At least that was my hope this morning.
I wanted to come up with a way where the JavaScript in my pages would know when they are 'visible' or 'hidden' - and on the latter, pause the data updating. When a 'hidden' one becomes 'visible' it would automatically start updating. What I came up with is close, but, sadly, it's not going to work.
If I have the page's onBlur event pause the updating and the onFocus event start updating it works great as you move from tab to tab on the browser window. But the minute that you move off the browser application, to say, Outlook, the onBlur is fired and the updating stops. The same would happen if they had multiple browser windows with multiple tabs in each.
The 'focus' is really too specific to do that I want. Indeed, the onBlur is a little too much as well.
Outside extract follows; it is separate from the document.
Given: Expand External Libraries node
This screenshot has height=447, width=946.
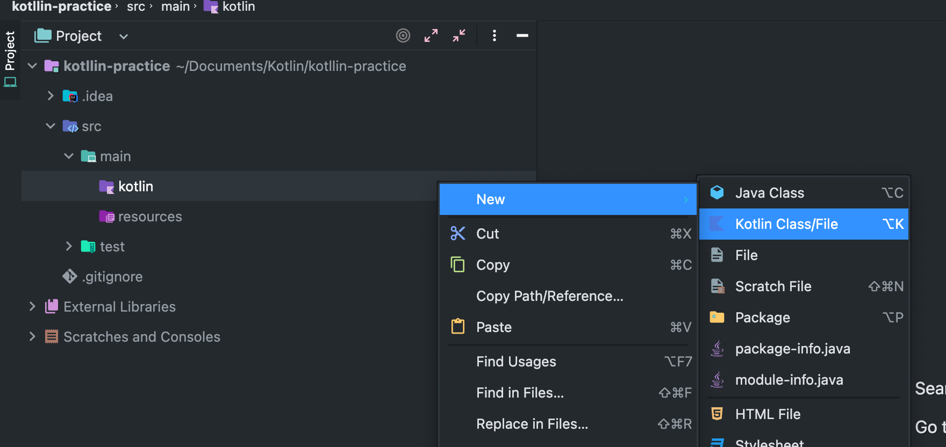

What I thought about trying was to use site cookies that would be used as semaphores between pages and windows of pages to say who has the 'update focus' for the specific window. The problems started popping up when I had to identify the window the pages were in. I might use the size and location of the window, but then if the user resizes it, or moves it, then all the state data is messed up and has to be maintained at considerable cost (every move event, every resize event has to go through and update same).
It might work, in theory, but in practice, I saw it as just too difficult to implement well. Too many holes and problems, with associated overhead.
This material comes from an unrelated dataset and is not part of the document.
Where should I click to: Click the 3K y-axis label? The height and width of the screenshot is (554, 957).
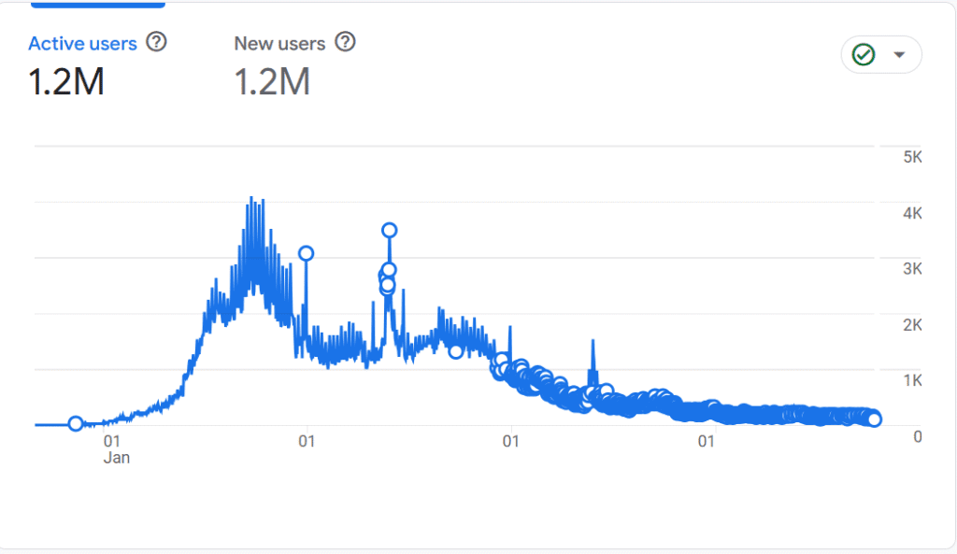912,269
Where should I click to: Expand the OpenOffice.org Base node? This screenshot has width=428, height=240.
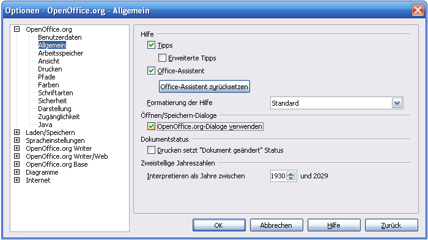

So then I decided to test the theory that a paused page will do a garbage collection pass and reduce the memory footprint. So I pulled up the Google Chrome Task Manager and paused a page of mine:
Time | Memory |
2:32 pm | 88,844 kB |
2:57 pm | 88,892 kB |
so after nearly 30 mins of no activity the memory grew? Crud. This is something I should have checked before I did all the work on the event processing. It was a simple assumption I made and it could not have been more wrong.
Live and learn... gotta do that, at least.